Instructions to follow: Reproduce the entries word for word from the line containing "coordinates (52, 636)." through the end of the entries, including that line.
[START OF Stored rows]
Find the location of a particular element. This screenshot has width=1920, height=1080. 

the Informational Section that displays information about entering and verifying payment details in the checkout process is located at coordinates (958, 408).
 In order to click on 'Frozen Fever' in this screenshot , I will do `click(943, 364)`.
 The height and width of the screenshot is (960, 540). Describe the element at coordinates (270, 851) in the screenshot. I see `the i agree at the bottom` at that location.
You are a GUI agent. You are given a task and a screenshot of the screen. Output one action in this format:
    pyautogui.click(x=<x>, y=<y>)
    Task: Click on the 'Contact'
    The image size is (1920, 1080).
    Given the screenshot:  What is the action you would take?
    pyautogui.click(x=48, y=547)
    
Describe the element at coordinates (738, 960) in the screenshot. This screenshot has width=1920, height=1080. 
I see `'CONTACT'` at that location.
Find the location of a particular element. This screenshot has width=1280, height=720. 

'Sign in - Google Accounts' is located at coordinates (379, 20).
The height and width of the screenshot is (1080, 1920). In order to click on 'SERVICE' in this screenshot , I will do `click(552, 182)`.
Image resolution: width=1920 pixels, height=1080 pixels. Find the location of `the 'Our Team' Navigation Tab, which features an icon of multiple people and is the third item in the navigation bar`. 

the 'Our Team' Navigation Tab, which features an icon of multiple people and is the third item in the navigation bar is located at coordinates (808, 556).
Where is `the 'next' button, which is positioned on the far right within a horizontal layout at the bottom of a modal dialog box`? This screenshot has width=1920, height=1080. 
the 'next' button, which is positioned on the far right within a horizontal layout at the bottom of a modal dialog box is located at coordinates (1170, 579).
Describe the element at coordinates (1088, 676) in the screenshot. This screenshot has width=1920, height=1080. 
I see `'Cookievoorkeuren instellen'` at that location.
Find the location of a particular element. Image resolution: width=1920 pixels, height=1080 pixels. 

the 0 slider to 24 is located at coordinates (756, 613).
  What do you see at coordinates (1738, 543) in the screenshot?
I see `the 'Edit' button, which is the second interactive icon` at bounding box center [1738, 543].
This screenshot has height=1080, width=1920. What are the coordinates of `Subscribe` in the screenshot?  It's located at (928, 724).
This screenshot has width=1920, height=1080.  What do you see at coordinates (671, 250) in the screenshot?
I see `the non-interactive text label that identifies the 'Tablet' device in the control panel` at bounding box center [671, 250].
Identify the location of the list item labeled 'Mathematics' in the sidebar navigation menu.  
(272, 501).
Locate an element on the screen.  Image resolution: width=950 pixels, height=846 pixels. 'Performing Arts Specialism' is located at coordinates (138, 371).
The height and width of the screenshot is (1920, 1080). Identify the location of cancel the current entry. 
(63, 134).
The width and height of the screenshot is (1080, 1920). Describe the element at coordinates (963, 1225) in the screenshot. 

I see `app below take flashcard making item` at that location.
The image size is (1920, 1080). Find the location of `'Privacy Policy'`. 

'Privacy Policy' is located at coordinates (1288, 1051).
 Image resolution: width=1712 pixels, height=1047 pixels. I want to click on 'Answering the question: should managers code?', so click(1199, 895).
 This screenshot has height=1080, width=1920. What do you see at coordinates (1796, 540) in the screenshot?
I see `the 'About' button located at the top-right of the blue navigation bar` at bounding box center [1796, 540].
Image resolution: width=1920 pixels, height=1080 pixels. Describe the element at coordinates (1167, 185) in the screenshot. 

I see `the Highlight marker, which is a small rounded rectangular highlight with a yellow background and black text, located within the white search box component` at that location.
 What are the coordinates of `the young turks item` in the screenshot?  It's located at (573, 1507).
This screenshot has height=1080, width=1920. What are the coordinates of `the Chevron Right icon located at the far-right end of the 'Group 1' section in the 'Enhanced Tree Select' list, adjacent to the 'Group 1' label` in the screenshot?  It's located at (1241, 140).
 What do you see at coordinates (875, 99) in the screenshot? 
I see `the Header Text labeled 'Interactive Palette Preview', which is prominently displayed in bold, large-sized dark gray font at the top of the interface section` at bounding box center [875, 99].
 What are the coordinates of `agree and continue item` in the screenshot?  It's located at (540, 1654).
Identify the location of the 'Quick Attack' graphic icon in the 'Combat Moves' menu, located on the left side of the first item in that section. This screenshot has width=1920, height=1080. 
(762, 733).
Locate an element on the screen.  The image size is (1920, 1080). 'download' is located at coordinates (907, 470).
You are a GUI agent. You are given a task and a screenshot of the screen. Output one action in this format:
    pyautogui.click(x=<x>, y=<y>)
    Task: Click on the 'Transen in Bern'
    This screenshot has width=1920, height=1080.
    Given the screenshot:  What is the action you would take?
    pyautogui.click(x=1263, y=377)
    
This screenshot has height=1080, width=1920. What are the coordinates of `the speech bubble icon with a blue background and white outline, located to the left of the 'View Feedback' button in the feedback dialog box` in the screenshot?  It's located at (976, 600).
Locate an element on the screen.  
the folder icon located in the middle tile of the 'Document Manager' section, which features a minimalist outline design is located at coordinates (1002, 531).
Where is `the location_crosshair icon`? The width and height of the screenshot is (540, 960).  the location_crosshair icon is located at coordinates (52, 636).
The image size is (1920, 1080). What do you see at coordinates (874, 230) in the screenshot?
[END OF Stored rows]
Correct output:
Where is `the location_crosshair icon`? The width and height of the screenshot is (540, 960).  the location_crosshair icon is located at coordinates (52, 636).
The image size is (1920, 1080). What do you see at coordinates (874, 230) in the screenshot?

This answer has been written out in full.